(Records excerpted from a collection)
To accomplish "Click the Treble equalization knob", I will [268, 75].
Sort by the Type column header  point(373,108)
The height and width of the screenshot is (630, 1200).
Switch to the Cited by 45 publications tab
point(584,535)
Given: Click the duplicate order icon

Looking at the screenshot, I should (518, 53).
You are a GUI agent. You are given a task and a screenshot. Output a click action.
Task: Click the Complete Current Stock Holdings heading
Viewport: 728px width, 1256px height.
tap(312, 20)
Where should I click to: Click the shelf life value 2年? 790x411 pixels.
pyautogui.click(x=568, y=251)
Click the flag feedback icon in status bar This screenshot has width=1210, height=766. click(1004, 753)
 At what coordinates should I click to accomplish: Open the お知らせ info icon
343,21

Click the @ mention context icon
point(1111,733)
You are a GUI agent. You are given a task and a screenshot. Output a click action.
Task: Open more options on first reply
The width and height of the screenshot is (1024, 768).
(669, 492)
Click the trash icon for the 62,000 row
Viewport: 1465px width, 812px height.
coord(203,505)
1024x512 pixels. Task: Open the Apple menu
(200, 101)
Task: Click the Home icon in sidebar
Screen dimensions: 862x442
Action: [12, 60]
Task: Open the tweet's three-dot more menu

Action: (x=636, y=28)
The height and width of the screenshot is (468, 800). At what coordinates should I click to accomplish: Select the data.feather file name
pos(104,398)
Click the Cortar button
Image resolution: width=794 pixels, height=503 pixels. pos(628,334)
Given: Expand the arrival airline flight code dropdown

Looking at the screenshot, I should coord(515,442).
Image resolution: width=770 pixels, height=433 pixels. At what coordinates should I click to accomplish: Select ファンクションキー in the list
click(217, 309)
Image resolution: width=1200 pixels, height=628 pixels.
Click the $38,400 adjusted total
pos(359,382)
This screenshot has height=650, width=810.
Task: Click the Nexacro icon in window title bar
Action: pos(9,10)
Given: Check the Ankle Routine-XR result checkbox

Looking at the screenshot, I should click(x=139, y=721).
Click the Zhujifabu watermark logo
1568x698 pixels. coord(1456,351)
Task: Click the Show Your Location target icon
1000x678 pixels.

> Problem requirements:
Begin with the line that contains "Task: Click the Show" and print each line exactly until the data ends, including the last line.

> The completed task:
Task: Click the Show Your Location target icon
1000x678 pixels.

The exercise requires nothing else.